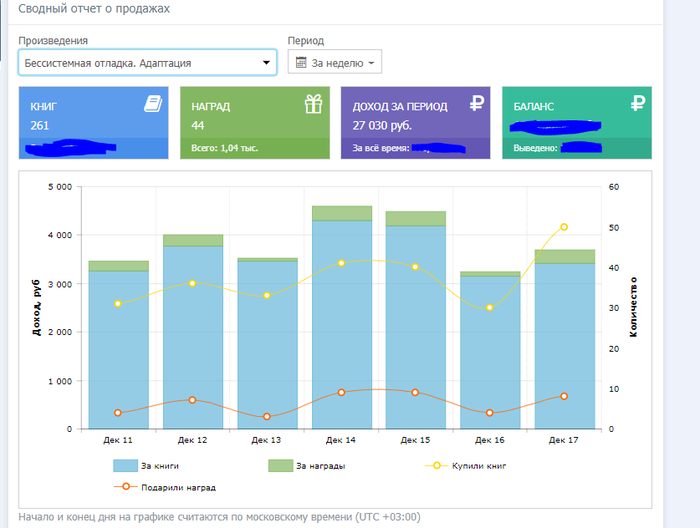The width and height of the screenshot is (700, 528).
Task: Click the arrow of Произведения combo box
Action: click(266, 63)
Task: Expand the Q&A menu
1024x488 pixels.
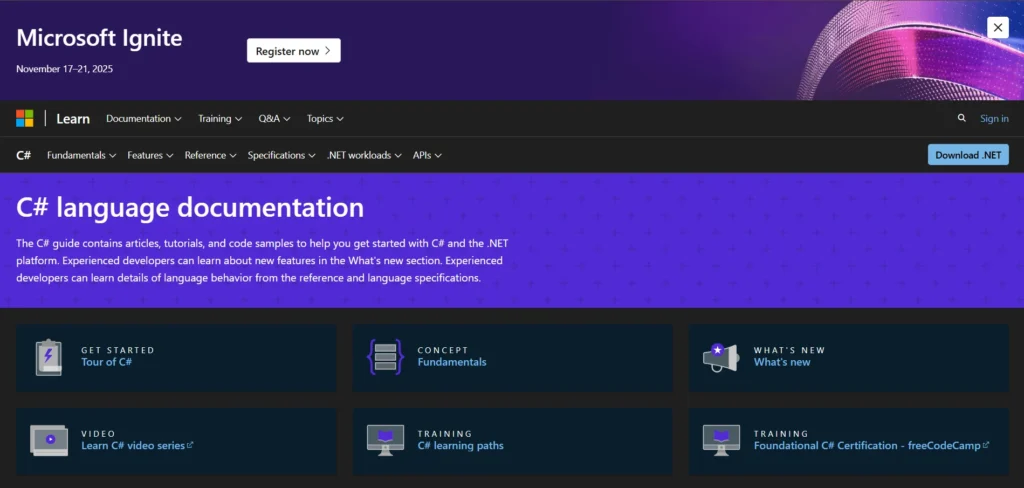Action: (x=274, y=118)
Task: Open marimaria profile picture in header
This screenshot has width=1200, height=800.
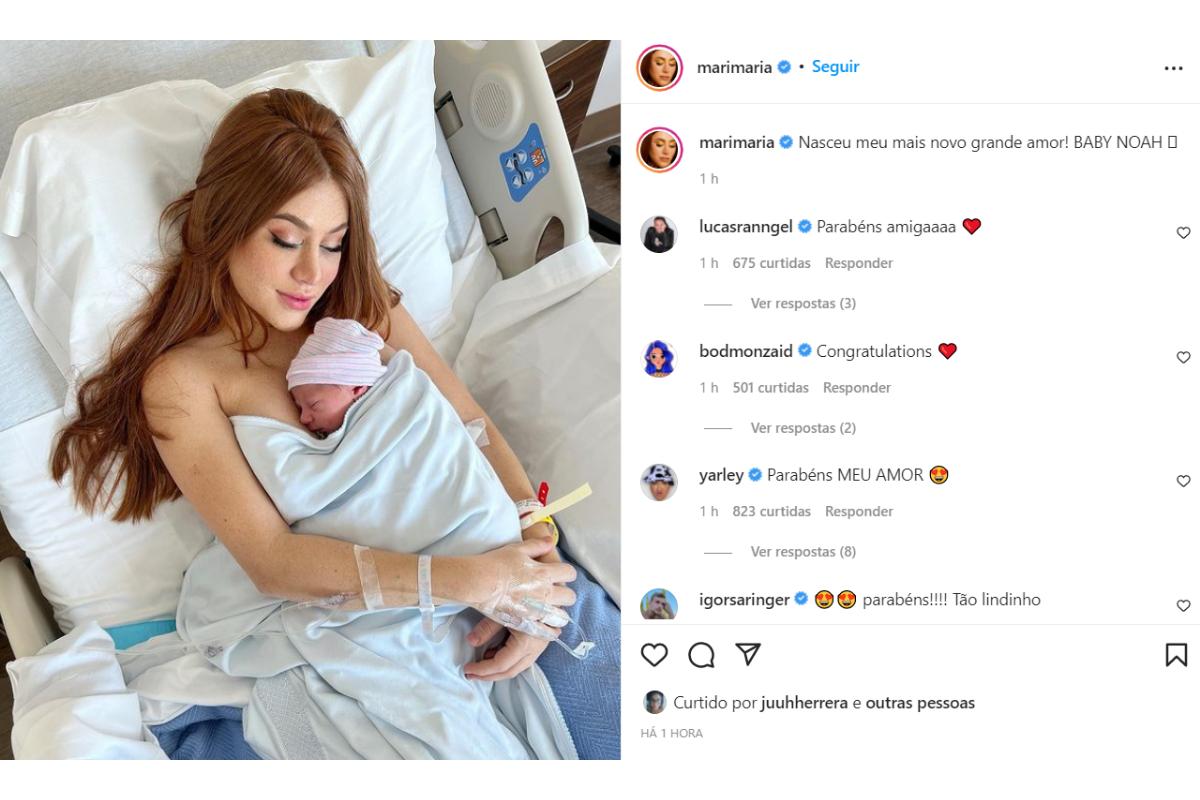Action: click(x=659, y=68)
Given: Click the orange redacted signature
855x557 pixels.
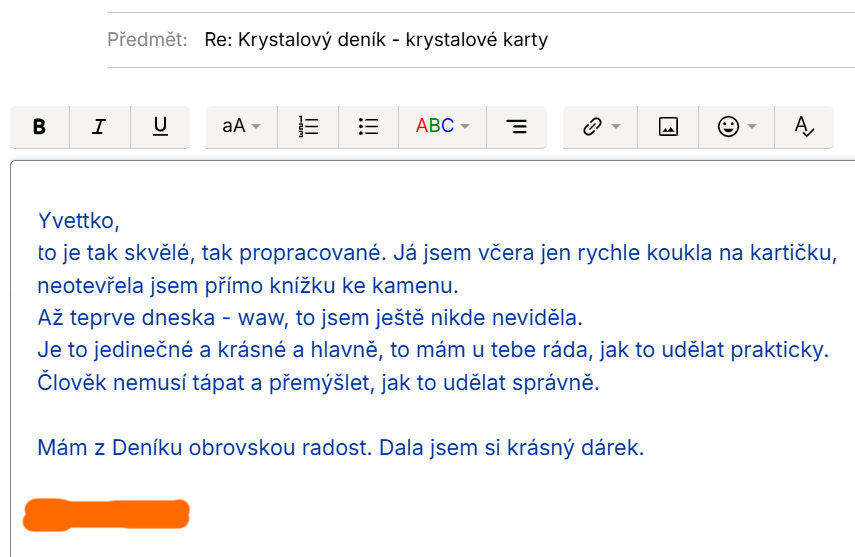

-----

» What you should do: Skip the pictures and retype exactly the lines from the one that contains "This screenshot has width=1200, height=800." to the last line of the records.

» Answer space:
This screenshot has width=1200, height=800.
Action: click(x=659, y=68)
Given: Click the orange redacted signature
855x557 pixels.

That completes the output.